The study’s “Michigan Immigrants Fact Sheet” is a great set of talking points for anyone looking to make the case for immigrants on an economic, rather than altruistic, basis:
  • Between ’96 and ’07, Michigan’s foreign-born were more than three times as likely as US-born residents to start new businesses.
  • Between ’90 and ’05, Michigan’s foreign-born were six times as likely as US-born residents to start a high-tech firm.
  • If all illegal immigrants were removed from Michigan, the state would lose $3.8 billion in economic activity, $1.7 billion in gross state product, and approximately 20,339 jobs.
  • In ’05, Arab-American employment accounted for $7.7 billion in total earnings in the four counties of the Detroit metropolitan area, generating an estimated $554 million in state tax revenue.
  • In Michigan, as of 2009, 86.6% of children with immigrant parents were considered “English proficient”.
But, sadly, despite these well foot-noted, factual figures, I can hear the responses of those who are at least quasi anti-immigrant, “Yeah, they create businesses, and now Dearborn looks like the Middle East. The Mexicans are taking our jobs. Immigrants come here, and now forms have to be written in three languages.” In some cases, the triggers are easy to spot: different dress, different language, different alphabet, and different religion. It’s not enough that a once empty storefront is now an active business or a vacant house is now owned. The business or the house is foreign-owned because the American who owns it looks and speaks…differently. Some will say it’s about losing our national identity, but that’s a red herring. Is an American any less American if his skin color is brown or her birthplace is another country? Remember, “We’re a country of immigrants”—mostly. (American Indians have the market on being original residents).

The end result of this kind of mistrust is a divided community: US-born residents, as I’ve previously written, tend to isolate or move away. Of course, immigrant residents tend to insulate within their immigrant communities. There is some logic to this: Veteran immigrants assist new immigrants to navigate the new country. Veteran immigrants speak the same language. Immigrant communities insure the continuation of cultural traditions from the home country, and, no doubt, there is significantly less judgment. (Ah, yes, those last two items, the preservation of cultural traditions and the fear of judgment, are common ground in both the US-born and immigrant communities).

In an effort to integrate divided communities and create a more welcoming state for immigrants, the Global Detroit Study recommended and is implementing the Welcoming Michigan initiative, a part of the Welcoming America initiative. Piloted in four communities, Sterling Heights, Hamtramck, the Chadsey-Condon neighborhood in southwest Detroit, and Hartford in west Michigan, the idea is pretty simple: conduct outreach events that bring immigrants and US-born together. The events range from roundtable conversations to ethnic festivals to neighborhood clean up events to cooking classes. All events have the same goal: get US-born and foreign-born together, in the same space, so that they can develop new perceptions based on first person interactions, rather than on fear-generated rumors and stereotypes.

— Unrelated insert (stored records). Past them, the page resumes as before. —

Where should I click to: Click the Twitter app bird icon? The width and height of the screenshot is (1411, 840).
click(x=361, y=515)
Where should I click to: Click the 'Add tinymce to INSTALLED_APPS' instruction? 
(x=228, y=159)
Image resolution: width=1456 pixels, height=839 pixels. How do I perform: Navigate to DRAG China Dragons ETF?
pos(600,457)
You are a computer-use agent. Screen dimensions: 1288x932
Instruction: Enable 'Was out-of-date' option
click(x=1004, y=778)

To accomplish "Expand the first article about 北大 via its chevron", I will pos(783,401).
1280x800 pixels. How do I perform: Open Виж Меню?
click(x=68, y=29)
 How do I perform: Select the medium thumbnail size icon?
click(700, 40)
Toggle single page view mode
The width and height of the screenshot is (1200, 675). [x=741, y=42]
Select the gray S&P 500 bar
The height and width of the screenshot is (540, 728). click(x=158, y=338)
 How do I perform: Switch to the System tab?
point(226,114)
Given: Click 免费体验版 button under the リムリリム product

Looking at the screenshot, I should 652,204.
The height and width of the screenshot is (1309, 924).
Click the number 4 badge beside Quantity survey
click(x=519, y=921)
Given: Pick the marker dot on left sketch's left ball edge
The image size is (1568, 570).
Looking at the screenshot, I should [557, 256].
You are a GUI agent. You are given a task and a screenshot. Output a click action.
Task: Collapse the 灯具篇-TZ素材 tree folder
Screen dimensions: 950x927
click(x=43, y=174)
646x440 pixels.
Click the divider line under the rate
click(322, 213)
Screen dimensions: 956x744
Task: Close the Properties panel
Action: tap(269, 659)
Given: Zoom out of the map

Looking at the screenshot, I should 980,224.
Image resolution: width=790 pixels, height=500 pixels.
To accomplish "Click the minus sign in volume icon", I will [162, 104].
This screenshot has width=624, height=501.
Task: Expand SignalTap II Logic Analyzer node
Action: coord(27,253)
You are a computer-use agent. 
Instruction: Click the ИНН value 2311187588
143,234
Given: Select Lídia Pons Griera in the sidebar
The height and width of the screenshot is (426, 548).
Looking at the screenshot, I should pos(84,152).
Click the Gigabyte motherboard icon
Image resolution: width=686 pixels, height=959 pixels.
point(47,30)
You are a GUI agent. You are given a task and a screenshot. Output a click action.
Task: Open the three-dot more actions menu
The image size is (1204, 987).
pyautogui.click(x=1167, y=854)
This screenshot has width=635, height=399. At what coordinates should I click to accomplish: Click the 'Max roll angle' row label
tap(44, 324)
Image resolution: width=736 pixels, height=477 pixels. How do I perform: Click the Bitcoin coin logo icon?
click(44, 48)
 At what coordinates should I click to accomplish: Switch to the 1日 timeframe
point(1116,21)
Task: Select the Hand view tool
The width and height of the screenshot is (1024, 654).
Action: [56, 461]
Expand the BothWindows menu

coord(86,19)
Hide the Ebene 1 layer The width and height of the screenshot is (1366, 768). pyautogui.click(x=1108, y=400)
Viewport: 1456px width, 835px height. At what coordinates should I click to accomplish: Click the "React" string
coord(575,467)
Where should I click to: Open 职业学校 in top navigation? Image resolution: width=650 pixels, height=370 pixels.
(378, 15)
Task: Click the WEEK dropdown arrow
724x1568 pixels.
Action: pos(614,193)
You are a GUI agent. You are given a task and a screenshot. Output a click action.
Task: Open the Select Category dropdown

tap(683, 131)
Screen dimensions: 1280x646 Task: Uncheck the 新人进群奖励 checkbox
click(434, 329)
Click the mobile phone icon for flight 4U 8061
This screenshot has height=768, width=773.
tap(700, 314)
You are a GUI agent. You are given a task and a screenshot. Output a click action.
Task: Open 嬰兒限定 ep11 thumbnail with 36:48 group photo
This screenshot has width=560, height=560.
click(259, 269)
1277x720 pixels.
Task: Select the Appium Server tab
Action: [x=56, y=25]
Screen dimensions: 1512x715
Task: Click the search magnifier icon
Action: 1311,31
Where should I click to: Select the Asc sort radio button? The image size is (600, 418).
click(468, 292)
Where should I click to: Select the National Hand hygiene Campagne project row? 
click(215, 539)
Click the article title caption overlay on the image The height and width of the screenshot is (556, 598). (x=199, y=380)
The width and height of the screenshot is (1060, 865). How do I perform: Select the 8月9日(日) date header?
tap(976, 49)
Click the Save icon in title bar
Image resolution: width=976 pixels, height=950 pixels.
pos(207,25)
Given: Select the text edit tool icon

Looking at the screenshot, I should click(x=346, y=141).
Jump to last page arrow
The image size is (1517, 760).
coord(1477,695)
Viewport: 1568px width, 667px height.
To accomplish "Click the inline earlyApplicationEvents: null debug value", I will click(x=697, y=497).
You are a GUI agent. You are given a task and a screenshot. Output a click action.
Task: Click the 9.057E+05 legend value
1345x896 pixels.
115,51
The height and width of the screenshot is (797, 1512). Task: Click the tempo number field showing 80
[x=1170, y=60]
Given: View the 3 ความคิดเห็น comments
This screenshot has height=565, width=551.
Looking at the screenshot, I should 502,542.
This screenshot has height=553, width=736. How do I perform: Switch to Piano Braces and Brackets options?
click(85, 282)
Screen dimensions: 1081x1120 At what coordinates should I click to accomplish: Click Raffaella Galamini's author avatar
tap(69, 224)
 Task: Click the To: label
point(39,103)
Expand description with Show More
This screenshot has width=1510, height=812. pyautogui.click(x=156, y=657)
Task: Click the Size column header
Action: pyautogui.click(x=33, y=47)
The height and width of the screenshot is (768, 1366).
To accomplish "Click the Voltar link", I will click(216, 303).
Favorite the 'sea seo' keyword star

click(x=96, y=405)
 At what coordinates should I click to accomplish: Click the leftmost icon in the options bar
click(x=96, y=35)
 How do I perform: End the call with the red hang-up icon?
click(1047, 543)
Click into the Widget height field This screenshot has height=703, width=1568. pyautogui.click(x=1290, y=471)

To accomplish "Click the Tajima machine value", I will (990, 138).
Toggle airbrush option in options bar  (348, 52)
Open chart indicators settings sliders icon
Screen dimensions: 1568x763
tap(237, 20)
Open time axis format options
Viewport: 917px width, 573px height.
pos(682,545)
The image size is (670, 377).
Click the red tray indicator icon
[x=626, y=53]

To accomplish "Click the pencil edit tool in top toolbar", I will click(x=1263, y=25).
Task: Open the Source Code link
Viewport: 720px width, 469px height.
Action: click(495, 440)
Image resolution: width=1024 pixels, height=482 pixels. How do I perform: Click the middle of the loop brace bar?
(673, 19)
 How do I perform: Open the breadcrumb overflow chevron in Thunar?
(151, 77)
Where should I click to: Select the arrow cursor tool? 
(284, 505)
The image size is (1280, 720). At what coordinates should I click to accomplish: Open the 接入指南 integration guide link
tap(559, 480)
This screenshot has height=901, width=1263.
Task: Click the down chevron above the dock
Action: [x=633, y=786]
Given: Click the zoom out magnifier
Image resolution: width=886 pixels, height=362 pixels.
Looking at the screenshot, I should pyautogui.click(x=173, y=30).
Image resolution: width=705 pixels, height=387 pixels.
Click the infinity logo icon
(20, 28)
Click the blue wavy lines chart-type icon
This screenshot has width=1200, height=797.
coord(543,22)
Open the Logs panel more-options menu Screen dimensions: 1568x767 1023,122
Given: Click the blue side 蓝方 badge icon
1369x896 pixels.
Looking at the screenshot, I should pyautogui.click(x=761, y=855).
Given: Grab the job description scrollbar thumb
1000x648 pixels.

While I support this grassroots approach, I’m also skeptical. The attitudes I encounter seem intractable. There is a willingness to believe lies if they support what one already believes and a willingness to dismiss truth if it is contrary to what one already believes. (Case in point: Birthers). Yet, I see no other way of moving our communities forward. Those who are open-minded will be the first to attend the Welcoming Michigan events. For those who have no interest in changing their minds about immigrants, cultural exchanges will not be enticing. Yet, those first participants will, hopefully, recruit others, and those others will recruit others and so on. The process of integrating mindsets is a marathon, not a sprint. 

Though, after 200 years, one would think we could have crawled past the finish line by now.
  
(On a side note: In addition to its focus on cultural exchanges of food, music, and dialogue, the Welcoming Michigan initiative might consider entrepreneurial events in which successful foreign-born entrepreneurs are partnered with would-be US-born entrepreneurs to provide insight and coaching. If a US-born resident is feeling shut out of his own community, one potential way for him to reconnect is through business ownership).
  
Sources:
“Global Detroit Study.” Global Detroit. Global Detroit, 11 Aug. 2010. Web. 21 Nov. 2012.

Mathis, Jo. “Plan for Detroit: Immigrants Bring Money.” The Bridge. The Center for Michigan, 11 Oct. 2011. Web. 24 Nov. 2012.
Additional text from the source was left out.